Demand-Supply Dynamics in the Oil & Gas Sector
- India's oil and gas sector continues to exhibit resilience amidst a volatile global energy landscape. Despite a turbulent market in recent months, the sector’s fundamentals remain strong.
- Demand for petroleum products, driven by sustained industrial and transportation needs, is expected to stay robust. The natural gas segment, particularly City Gas Distribution (CGD), is witnessing gradual recovery with favourable pricing and improved sourcing strategies.
- Crude oil prices declined significantly in May 2025—Brent Crude fell 22.9% YoY and 3.8% MoM—due to increased output by major OPEC producers such as Saudi Arabia and the UAE. This oversupply situation, however, prompted a decline in US rig counts, reflecting caution in upstream investment globally.
- Interestingly, refining margins have surged, with the benchmark Gross Refining Margin (GRM) reaching USD 6.4/barrel—an 85% MoM and 121% YoY jump. This boost is largely attributed to reduced crude input costs and strong crack spreads across key products like gasoline, gasoil, jet fuel, kerosene, and naphtha.
- The natural gas market presented a mixed picture: while US Henry Hub prices fell due to oversupply and mild weather, Asian spot LNG prices (Japan Korea Marker) climbed 6.7% YoY, driven by regional consumption growth.
Market News
- According to Systematix Institutional Equities, India’s oil and gas companies are poised for steady growth despite global uncertainties. The brokerage projects average sales growth of 6% in FY26 and 7.8% in FY27, with EBITDA expected to rise by 12.9% and 9%, respectively. Profit after tax (PAT) is also forecast to increase by 13.3% in FY26 and 10.1% in FY27.
- Systematix highlights Reliance Industries (RIL), GAIL India (GAIL), Mahanagar Gas (MGL), and Gulf Oil Lubricants India (GOLI) as top investment picks, citing their operational strength and growth potential in a recovering sector.
- In Q4 FY25, the sector’s earnings remained largely flat YoY but improved sequentially, especially in the CGD and gas segments. Although EBITDA per standard cubic metre declined compared to last year, it showed signs of recovery quarter-on-quarter due to strategic price revisions and improved gas procurement.

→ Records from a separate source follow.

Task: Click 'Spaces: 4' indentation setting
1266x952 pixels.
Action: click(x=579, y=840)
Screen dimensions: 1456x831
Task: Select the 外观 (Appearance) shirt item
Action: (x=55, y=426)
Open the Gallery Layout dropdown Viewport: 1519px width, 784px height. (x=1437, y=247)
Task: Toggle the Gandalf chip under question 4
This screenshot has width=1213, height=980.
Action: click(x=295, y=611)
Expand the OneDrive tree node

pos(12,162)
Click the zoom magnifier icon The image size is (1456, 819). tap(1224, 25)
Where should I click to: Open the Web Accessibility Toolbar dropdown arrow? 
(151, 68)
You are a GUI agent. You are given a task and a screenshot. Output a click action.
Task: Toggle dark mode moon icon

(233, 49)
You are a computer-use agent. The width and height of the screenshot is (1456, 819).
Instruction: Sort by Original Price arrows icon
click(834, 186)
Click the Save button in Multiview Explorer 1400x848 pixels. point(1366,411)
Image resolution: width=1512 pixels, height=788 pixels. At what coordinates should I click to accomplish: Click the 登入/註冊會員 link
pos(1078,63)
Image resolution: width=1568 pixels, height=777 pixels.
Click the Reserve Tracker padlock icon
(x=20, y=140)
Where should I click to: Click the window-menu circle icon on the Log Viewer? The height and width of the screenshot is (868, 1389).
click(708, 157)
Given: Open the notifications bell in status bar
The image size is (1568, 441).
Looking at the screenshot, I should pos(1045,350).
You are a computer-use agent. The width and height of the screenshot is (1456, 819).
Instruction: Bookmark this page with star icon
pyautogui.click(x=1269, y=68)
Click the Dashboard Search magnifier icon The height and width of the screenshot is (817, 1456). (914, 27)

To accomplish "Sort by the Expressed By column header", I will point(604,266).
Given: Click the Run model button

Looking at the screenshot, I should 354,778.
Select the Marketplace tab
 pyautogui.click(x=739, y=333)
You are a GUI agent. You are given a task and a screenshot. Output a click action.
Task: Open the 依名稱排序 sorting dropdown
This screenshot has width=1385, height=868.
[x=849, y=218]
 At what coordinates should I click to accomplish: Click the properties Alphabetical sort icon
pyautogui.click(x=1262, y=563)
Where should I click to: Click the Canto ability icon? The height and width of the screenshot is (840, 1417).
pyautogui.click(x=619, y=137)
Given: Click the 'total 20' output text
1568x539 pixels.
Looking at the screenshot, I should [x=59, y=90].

Expert Opinion: Strong Growth Sentiments Remain
- The Indian oil and gas sector is expected to maintain positive momentum through FY26-27. With improving refining margins, strategic gas sourcing, and stable demand, companies are likely to benefit from both margin expansion and top-line growth.
- The sector’s medium-term outlook remains bullish, particularly in refining and CGD segments.